You have to know that I have an interesting family. Three boys all around the same age will do that. My oldest brother is a great guy, but is somewhat of a character. At my ordination he had, to my mother’s embarrassment, written on a piece of cardboard “John 3:16” just like you used to see held up at sporting events. It was a good laugh, but I also thought about what John 3:16 is actually talking about.
I remembered years earlier, in college, when we were starting to learn Greek and were translating the passage. The professor, my first real mentor, showed us how the passage is often taken out of context and used “wrong.” Grammatically he said that John 3:16 out of context is virtually meaningless, because without the second half the call to action is cut off or muted. As he walked us through the whole pericope, John 3:16-21 we began to see that this statement was not a gushy fact or sign of salvation; rather, it was a strong statement which established certain actions.
The first reality is that God chooses us. This is the John 3:16. We could get into an existential debate about whether or not it is possible for God to choose not to come back, but this passage clearly states that out of love he chose to engage this world.
The second reality, and maybe the more important one, is that we MUST make a choice. For the writer of John there is no half way about it, we must either choose to accept this gift or we reject it by default. The basic assumption is that people have rejected God because they have become more stewards of themselves than of God.
This hits a third reality that is informed by the rest of the pericope, is the reality that when we live away from God we cannot fully live. Just as a person who only is awake at night cannot see the fullness of the world. When we live in the darkness we are more preoccupied with moving around than living fully.
But the Judgment that comes from our desire to keep parts or the whole of our life in the dark is not a final judgment. This is summed up by William Countryman “However much it may have become estranged, it is not God’s objective to take up vengeance on it, but rather to call it back into that right relationship which is true and everlasting.” As Countryman shows, the judgment that God gives is both not without reversal or help. In fact, it is God’s desire to see people recommit and find their way back to a more full relationship. He goes on to say “to be deprived of God is to be deprived of our own existence.” In other words, for any of our life to be kept hidden is to separate us from God.

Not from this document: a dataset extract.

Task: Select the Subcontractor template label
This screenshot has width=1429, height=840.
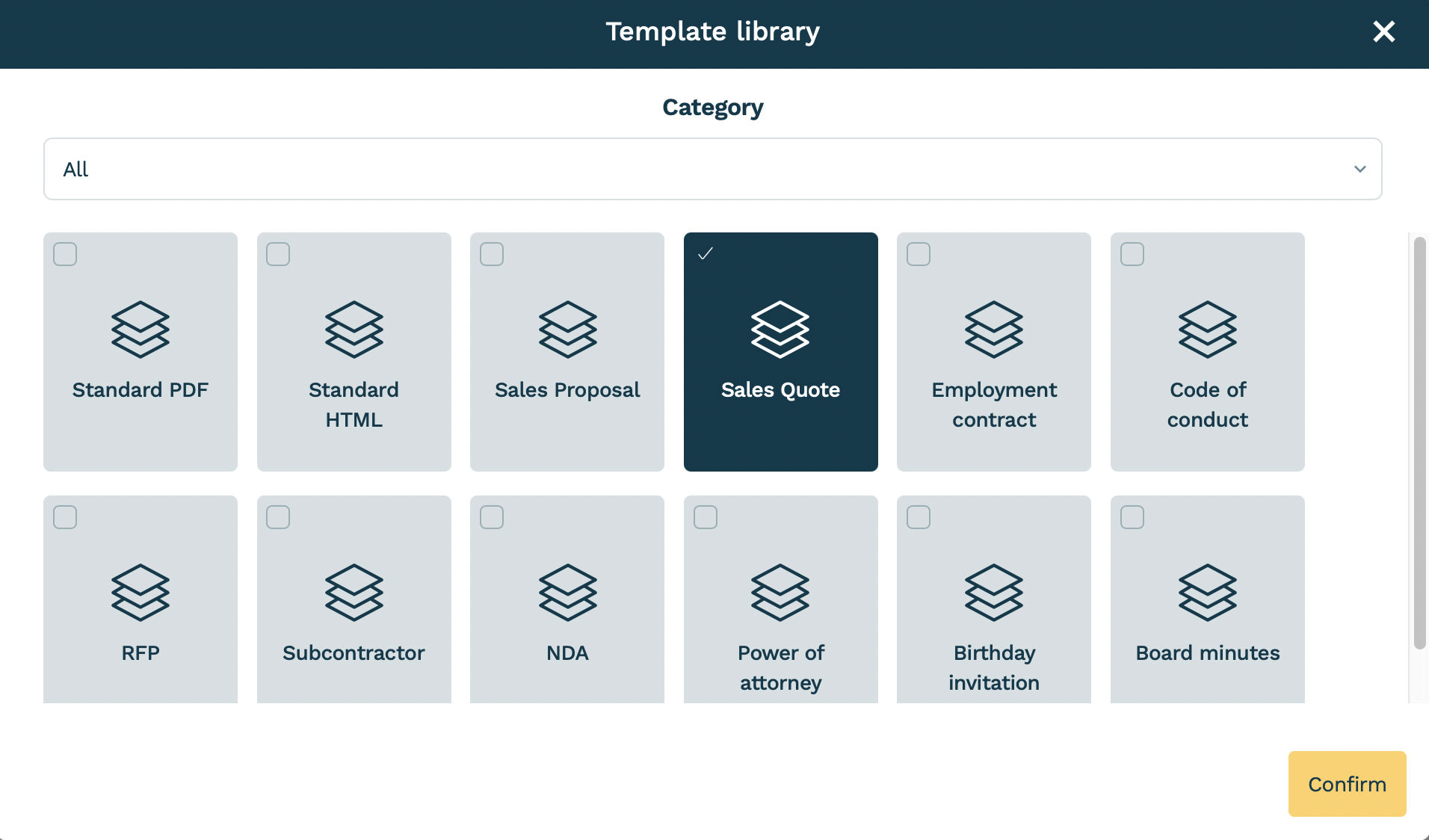Action: (x=354, y=653)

I could go on about this passage; I know many dissertations have been written on it. For us this week, as we prepare for worship in the context of Lent, we must think about John 3:16 et. al. and reflect on what the passage says about our lives. How have we become estranged from God? Are there things that embarrass us in our relationship with God that we try to keep hidden? Do we stay hidden because we are unsure of our faith? What would be different if everyday we lived into the fullness of the promise of John 3:16?